# [PROBLEM REQUIREMENTS]
Once you find the line containing "1658x666 pixels.", please retype it and every line after it to the end of the entries, exactly and with nothing added.

Saved entries

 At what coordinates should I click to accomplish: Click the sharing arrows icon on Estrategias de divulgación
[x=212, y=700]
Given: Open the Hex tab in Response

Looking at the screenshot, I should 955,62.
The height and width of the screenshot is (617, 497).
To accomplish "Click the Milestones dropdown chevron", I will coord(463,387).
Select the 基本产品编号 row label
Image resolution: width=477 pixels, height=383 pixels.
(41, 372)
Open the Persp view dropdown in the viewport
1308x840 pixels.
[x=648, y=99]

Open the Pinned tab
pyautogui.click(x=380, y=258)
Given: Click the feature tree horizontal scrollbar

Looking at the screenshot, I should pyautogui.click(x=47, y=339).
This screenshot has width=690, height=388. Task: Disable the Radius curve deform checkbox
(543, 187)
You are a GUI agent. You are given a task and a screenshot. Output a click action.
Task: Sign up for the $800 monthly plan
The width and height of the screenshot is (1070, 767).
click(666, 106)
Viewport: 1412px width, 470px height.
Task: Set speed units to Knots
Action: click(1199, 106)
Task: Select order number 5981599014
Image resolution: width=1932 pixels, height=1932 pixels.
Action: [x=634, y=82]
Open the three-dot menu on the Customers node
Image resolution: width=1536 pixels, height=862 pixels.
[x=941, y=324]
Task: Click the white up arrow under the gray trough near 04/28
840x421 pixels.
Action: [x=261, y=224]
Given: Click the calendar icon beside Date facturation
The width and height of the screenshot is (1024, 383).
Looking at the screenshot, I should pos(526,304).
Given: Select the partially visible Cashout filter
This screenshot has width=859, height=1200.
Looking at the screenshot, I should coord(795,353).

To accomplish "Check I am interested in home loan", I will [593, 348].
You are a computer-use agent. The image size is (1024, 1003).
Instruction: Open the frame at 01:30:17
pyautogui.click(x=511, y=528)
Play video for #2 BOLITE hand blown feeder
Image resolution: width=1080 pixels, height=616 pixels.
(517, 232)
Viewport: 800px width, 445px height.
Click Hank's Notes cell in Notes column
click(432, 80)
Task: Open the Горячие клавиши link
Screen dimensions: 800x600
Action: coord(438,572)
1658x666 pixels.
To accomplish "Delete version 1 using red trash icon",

# [SOLUTION]
1658x666 pixels.
To accomplish "Delete version 1 using red trash icon",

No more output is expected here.